Calculate $P(A' \cap B)$ and $P(A' \cap B')$ given $P(A) = 1/2$, $P(B) = 1/2$ and $P(A \cup B)= 2/3$

Question

We are given that $P(A) = P(B) = 1/2$ and $P(A \cup B)= 2/3$.

I found that events $A$ and $B$ are not mutually exclusive by showing that $P(A \cup B) \neq P(A) + P(B)$ (i.e. $2/3 \neq 1$)

I also found that the two events are not independent by showing that $P(A \cap B) \neq P(A)P(B)$ (i.e. $1/3 \neq 1/4$)

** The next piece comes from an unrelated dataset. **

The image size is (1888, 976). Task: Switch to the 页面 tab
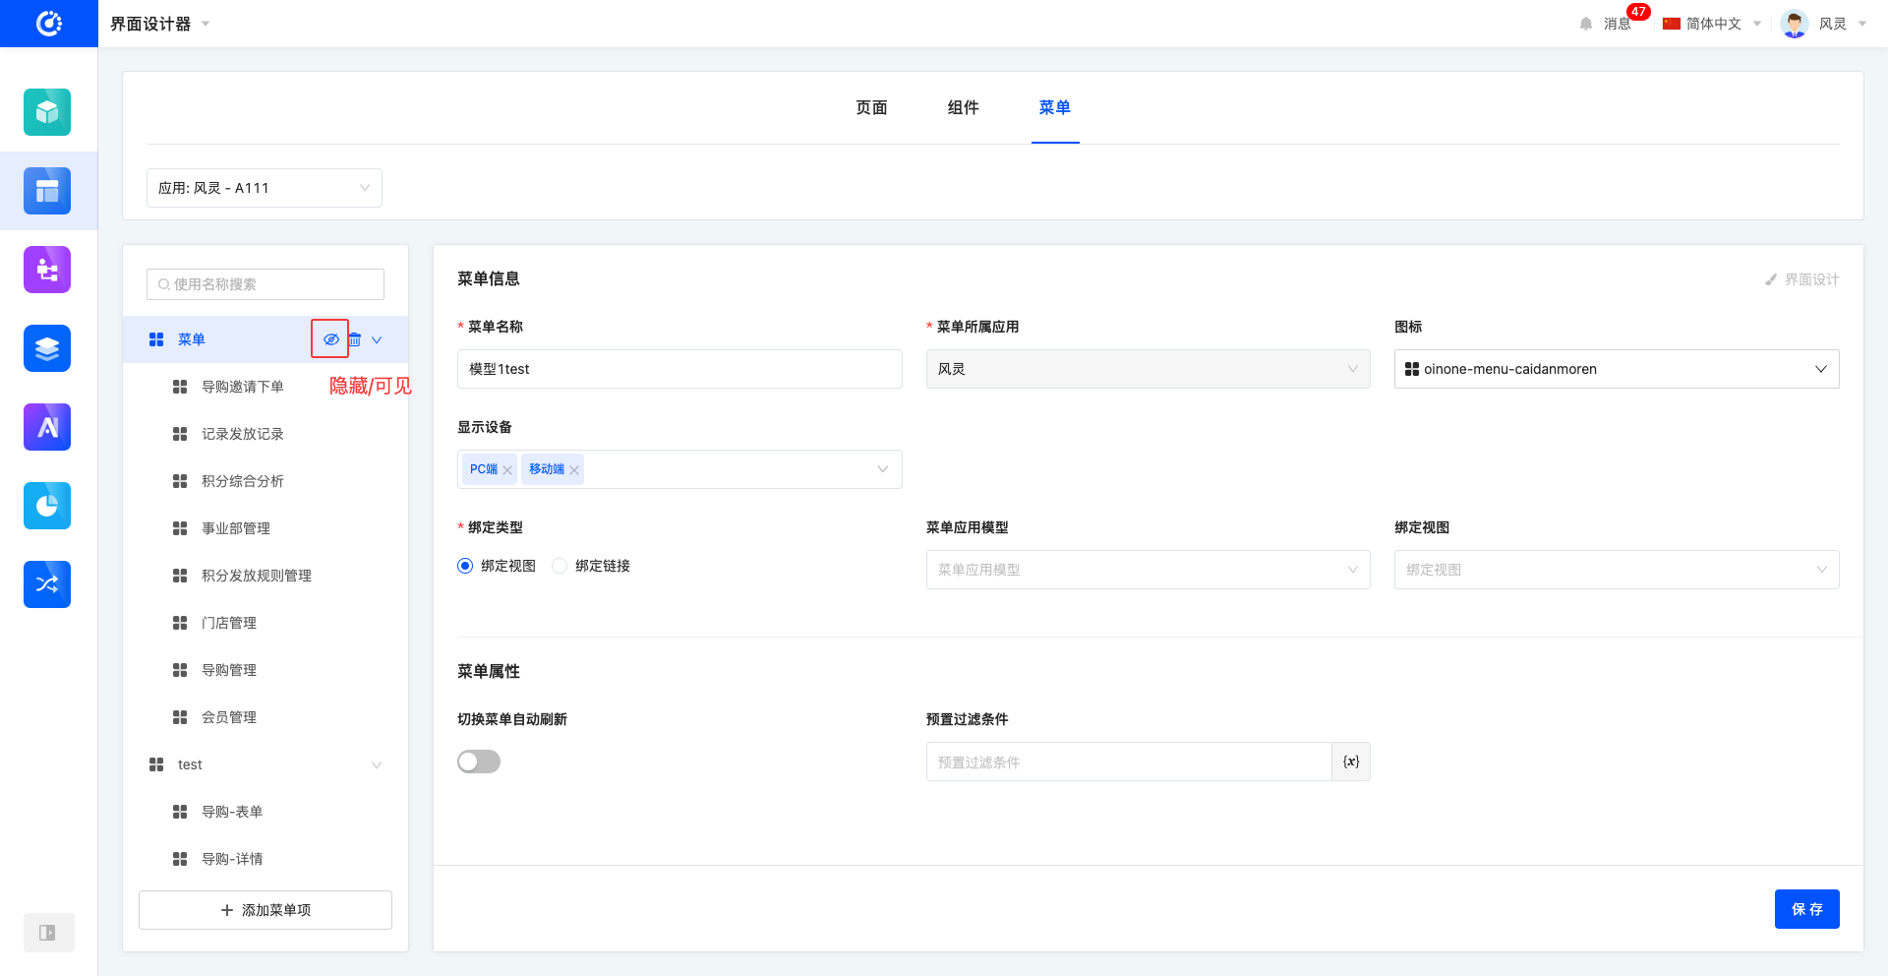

Because the events are not mutually exclusive or independent I am having trouble solving for $P(A'\cap B)$ and $P(A' \cap B')$. I wanted to use the fact that $P(A'\cap B) = P(B) - P(A\cap B)$ but the events must be mutually exclusive to use this.

Any suggestions?

Answer 1

Venn Diagrams are your friend. Draw one out, and the following should be easy to see:

First: $$ P(A\cup B)=P(A)+P(B)-P(A\cap B) $$ This tells you that $P(A\cap B)=P(A)+P(B)-P(A\cup B)$; you know all the quantities on the right side.

Second: $$ P(A^C\cap B)=P(B)-P(A\cap B) $$

Third: $$ P(A^C\cap B^C)=1-P(A\cup B). $$